Cake walks, fishing with a clothespin on a string, face painting and ring toss. Yep, tonight was the school carnival. And yes, it all costs money. Then, there’s the added bonus of paying for photos, cotton candy, popcorn and whatever else they can think of to soak us with (we had to pay to duct tape the teachers too). I have no problem supporting the school but with all the book fairs, field trips, and bake sales throughout the year I am about broke. But, I took my daughter and her friend to celebrate the cause and of course they had a great time. I however am now sitting in the recliner tending to my aching feet and back.
With hundreds of parents, their kids, teachers, volunteers and babies filling up the school it was about 100 degrees in there.
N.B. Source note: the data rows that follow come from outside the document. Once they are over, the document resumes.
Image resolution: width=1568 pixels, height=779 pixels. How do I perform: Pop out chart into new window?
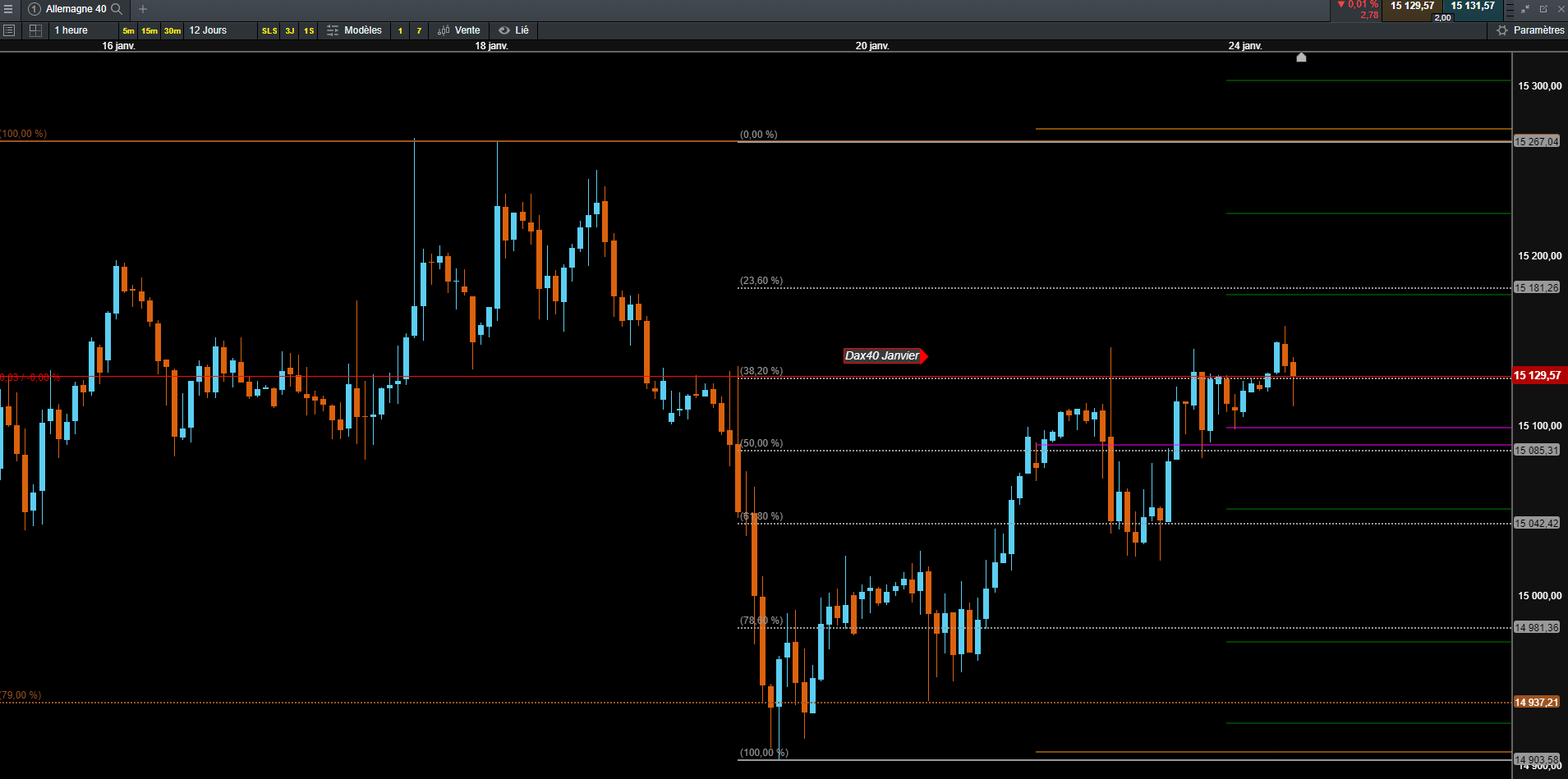(x=1543, y=9)
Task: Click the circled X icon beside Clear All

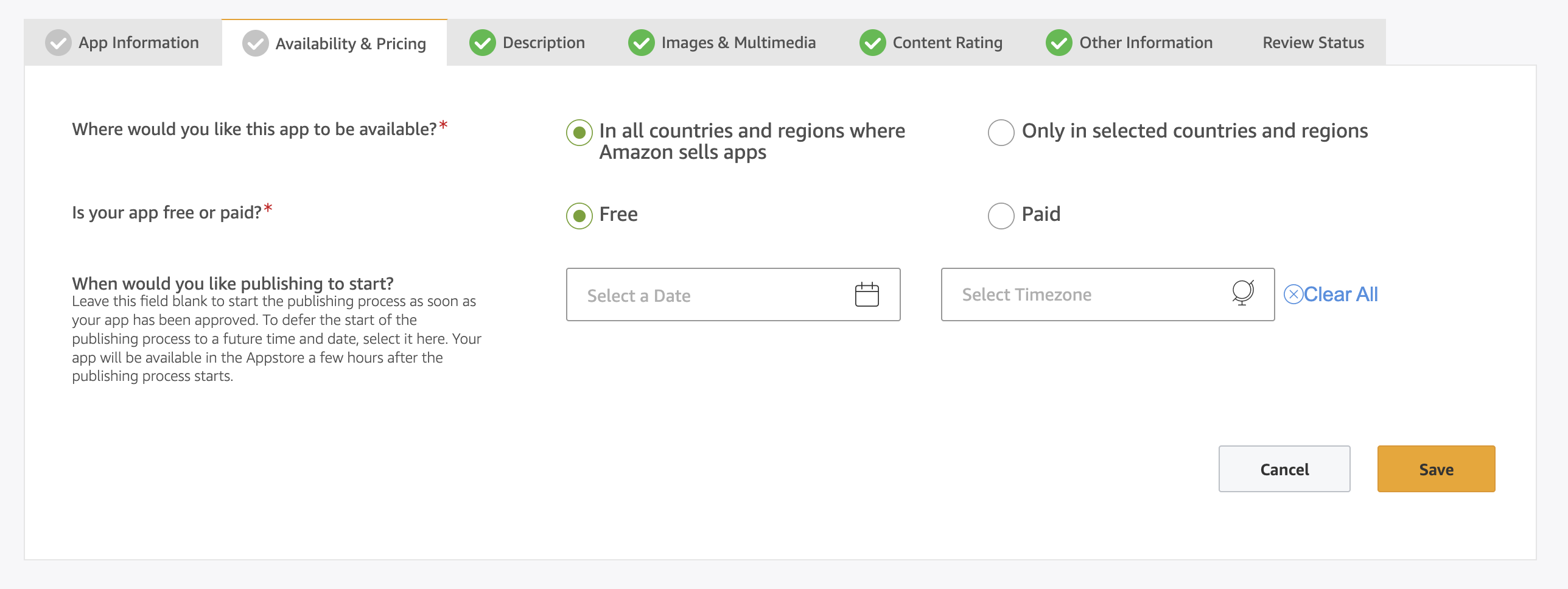Action: [x=1293, y=294]
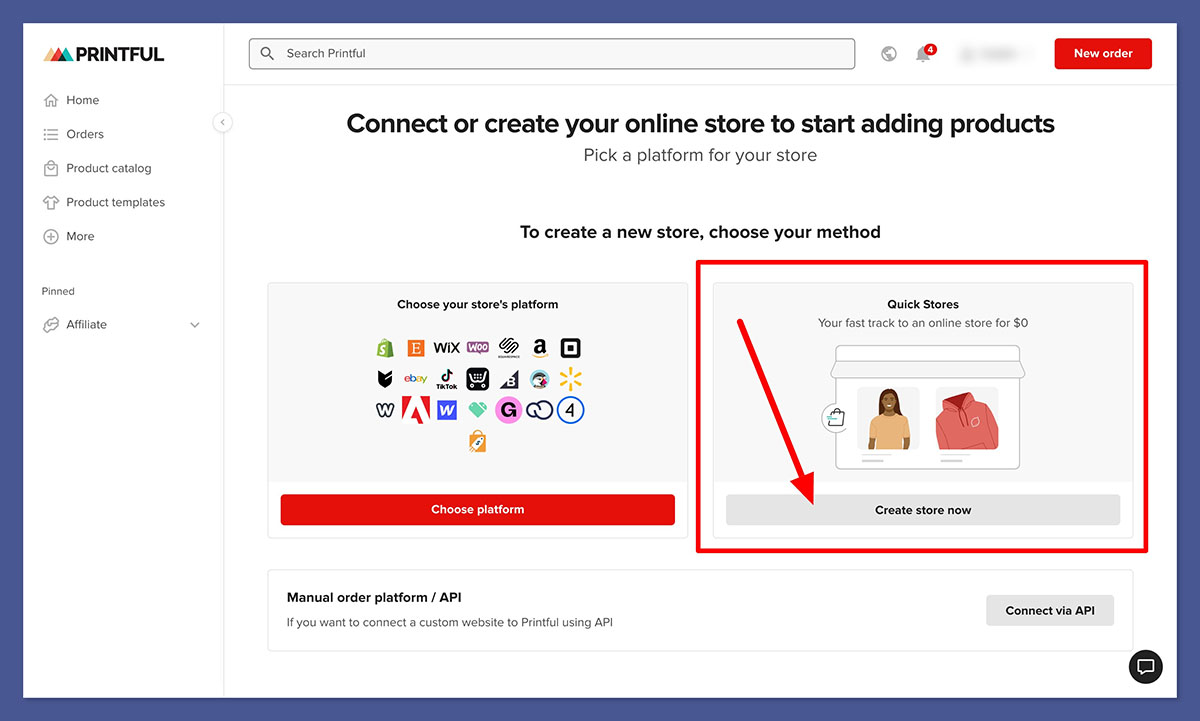Screen dimensions: 1200x721
Task: Expand the Affiliate section in the sidebar
Action: coord(195,324)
Sticky stuff was all over the floors, kids were throwing fits and tensions were running high. Parents were getting a bit cranky to say the least. People were slamming into each other and stepping on each other’s feet. Lines were long and kids were hopped up on sugar and running wild. Tantrums were everywhere you turned. I don’t understand why parents don’t stand up to their bratty children and tell them “Fine, we are going home if you can’t act decent!” They don’t though, they try to reason with a screaming kid. Has this ever worked??
As I stood there watching the cake walk, I was entertained by one mother who was making a complete fool of herself dancing around John Travolta style. When the music stopped, of course she was on the winning number. With 19 other children dying to win a cake, couldn’t you give it to one of them?? Not her, she grabbed the first cake she could find and starting biting right into it then and there. She walked past me and said “Oh, I saw you behind me in line and I thought there is another mom. But then, you didn’t even participate!!” And gave me a dirty look. I said “Well, I try to refrain from being an asshole.” I thought this was about the kids already. Just when I thought I had about all I could stand, I saw the sign in the picture up above that explains to the kids how to write a letter. Now, I am no grammar Nazi but if you can’t even spell signature, don’t try to teach how to use it. And of course, it is posted up in my child’s classroom. I guess we better have a few more bake sales to buy some dictionaries.